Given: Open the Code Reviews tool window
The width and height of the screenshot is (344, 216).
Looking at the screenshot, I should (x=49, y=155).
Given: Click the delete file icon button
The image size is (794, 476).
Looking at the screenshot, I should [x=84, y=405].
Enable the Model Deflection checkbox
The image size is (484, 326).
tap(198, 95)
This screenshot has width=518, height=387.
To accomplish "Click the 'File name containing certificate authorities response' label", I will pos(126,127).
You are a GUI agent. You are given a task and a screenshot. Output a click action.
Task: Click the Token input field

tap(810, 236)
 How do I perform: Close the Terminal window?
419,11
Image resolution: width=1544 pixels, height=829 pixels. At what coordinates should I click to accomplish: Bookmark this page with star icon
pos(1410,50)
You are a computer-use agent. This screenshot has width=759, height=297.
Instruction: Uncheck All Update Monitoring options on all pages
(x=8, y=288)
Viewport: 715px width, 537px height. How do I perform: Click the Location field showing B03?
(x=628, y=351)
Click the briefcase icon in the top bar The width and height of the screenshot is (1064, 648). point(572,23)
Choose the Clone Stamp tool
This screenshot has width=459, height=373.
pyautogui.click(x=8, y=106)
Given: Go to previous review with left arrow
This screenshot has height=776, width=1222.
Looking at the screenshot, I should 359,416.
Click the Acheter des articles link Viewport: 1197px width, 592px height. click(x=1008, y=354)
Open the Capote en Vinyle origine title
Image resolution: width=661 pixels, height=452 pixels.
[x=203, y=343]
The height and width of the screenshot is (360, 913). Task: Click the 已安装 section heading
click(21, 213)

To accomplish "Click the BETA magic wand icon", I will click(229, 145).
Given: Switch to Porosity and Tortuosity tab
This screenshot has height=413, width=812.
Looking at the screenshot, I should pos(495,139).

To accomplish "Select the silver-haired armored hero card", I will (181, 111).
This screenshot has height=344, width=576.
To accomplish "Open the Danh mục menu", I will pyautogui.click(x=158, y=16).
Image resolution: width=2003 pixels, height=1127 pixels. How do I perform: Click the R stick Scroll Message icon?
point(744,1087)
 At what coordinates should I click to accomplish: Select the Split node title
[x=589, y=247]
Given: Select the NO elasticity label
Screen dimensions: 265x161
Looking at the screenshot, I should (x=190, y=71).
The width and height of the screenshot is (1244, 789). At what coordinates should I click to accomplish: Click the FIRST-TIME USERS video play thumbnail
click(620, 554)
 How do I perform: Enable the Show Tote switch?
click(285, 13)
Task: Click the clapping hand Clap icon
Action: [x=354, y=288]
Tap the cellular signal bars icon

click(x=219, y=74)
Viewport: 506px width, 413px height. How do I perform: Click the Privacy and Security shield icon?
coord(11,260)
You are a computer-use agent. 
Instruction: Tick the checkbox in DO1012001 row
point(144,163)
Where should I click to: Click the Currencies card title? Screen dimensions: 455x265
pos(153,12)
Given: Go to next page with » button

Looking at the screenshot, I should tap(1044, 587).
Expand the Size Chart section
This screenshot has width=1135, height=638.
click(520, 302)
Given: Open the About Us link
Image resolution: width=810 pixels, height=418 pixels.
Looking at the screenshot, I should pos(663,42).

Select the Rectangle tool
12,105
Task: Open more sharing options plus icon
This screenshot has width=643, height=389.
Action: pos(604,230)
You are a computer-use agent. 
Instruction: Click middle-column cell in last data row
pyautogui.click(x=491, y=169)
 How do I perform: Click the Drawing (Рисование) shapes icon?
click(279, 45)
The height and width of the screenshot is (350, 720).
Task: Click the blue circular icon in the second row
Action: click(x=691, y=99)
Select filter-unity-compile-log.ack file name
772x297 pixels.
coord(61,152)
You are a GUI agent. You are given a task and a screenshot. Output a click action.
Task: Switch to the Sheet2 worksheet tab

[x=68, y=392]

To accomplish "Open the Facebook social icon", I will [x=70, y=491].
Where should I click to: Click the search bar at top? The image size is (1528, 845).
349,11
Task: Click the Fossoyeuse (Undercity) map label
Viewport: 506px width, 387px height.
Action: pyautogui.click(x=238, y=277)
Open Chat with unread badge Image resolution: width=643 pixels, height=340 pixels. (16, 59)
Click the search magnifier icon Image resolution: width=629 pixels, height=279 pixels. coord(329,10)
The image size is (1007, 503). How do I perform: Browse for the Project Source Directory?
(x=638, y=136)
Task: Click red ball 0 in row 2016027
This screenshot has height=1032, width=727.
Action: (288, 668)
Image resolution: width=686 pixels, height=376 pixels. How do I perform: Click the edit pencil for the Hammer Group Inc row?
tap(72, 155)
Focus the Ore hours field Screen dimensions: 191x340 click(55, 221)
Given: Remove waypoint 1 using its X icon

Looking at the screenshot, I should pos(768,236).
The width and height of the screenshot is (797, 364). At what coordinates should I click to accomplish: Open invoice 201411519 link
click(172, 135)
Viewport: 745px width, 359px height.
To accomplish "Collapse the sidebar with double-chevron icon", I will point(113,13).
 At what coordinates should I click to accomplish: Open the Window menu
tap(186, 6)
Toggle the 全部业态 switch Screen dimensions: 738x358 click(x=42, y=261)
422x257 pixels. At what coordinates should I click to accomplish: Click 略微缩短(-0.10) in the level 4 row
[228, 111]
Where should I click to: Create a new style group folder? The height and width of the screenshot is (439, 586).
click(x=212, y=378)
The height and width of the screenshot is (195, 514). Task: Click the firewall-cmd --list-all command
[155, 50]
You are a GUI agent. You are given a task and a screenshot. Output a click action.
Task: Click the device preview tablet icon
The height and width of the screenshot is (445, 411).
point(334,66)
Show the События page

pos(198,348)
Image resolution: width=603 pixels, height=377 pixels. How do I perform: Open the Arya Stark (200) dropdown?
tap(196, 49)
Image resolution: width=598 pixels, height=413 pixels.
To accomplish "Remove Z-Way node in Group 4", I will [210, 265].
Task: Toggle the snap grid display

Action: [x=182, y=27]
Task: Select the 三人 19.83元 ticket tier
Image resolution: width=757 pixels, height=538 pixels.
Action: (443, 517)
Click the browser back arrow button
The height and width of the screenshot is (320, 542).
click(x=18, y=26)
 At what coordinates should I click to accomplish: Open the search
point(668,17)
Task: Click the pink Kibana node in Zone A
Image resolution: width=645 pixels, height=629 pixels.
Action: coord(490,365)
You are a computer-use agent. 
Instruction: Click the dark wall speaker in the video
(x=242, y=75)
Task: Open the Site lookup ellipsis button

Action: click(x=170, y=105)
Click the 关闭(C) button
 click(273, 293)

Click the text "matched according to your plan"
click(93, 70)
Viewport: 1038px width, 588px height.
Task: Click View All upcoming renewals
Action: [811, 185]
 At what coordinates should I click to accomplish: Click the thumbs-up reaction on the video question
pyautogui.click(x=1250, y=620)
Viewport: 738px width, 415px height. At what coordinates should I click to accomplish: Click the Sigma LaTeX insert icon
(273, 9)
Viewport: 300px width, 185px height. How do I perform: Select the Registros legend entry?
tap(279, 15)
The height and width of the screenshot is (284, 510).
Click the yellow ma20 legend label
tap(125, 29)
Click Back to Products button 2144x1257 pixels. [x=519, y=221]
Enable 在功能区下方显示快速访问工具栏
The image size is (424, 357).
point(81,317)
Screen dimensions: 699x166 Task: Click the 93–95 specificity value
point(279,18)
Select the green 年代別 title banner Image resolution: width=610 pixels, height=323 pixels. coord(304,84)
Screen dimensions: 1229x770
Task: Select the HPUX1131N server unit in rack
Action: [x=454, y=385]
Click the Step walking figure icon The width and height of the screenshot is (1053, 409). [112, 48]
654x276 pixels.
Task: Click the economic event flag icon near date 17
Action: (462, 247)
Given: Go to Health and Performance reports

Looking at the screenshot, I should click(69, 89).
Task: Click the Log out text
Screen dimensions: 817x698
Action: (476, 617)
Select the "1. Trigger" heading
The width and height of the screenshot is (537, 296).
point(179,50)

▸ Problem requirements
Return each line from the records that includes the word "will".

▸ Answer section
To accomplish "Click the 'File name containing certificate authorities response' label", I will pos(126,127).
To accomplish "Click the BETA magic wand icon", I will click(229, 145).
To accomplish "Select the silver-haired armored hero card", I will (181, 111).
To accomplish "Open the Danh mục menu", I will pyautogui.click(x=158, y=16).
To accomplish "Open the Facebook social icon", I will [x=70, y=491].
To accomplish "Collapse the sidebar with double-chevron icon", I will point(113,13).
To accomplish "Remove Z-Way node in Group 4", I will [210, 265].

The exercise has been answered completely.